Figure 2.

Effects of SDCs on Aβ1–42 fibrillation. WT K562 cells and SDC transfectants were incubated with Aβ1–42 at a concentration of 5 μM for 1 h to 18 h at 37 °C. (a) After 1, 3, 6 and 18 h of incubation, the cells were treated with ThT at a concentration of 15 μM for 10 mins and fluorescence was measured. Amyloid fluorescence is expressed as fold change over background ThT fluorescence. The bars represent mean ± SEM of four independent experiments.
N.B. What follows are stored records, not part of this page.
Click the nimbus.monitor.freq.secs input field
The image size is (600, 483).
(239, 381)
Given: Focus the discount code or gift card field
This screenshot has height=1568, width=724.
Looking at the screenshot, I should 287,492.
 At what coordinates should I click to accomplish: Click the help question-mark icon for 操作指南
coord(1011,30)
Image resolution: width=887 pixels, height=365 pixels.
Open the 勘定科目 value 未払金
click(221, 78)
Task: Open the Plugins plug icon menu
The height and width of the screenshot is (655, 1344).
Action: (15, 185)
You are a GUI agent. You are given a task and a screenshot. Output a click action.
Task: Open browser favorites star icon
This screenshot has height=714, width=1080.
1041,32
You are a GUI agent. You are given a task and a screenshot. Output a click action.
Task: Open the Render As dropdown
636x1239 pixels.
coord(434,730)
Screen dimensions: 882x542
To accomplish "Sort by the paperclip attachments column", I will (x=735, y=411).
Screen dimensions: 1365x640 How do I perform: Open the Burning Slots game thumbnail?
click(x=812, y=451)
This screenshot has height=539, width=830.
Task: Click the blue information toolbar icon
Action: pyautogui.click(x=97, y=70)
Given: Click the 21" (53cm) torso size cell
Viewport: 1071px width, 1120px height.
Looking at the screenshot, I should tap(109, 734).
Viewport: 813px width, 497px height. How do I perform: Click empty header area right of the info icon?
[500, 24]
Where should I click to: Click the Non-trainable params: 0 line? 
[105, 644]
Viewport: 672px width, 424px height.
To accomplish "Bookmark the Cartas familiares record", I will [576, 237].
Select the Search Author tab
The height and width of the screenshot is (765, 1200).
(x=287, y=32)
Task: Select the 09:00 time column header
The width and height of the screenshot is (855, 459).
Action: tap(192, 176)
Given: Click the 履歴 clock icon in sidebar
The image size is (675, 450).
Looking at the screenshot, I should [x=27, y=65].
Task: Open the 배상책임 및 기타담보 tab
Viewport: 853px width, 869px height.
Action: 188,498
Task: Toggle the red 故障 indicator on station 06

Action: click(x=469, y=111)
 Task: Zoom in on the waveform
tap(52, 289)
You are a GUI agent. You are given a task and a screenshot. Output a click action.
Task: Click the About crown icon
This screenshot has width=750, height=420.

Statistical significance vs Aβ1–42-treated WT K562 cells was assessed by analysis of variance (ANOVA). *p < 0.05 vs Aβ1–42-treated WT K562 cells; **p < 0.01 vs Aβ1–42-treated WT K562 cells. (b) Scanning electron microscope visualization of WT K562 cells and SDC transfectants treated with Aβ1–42 at a concentration of 5 μM for 1, 6 or 18 h. Representative images of three independent experiments are shown. Scale bar = 1 μm. (c) CLSM visualization of ThT labeled, intracellular Aβ1–42 fibrils in WT K562 cells and SDC transfectants. Representative images of three independent experiments are shown. Scale bar = 5 μm.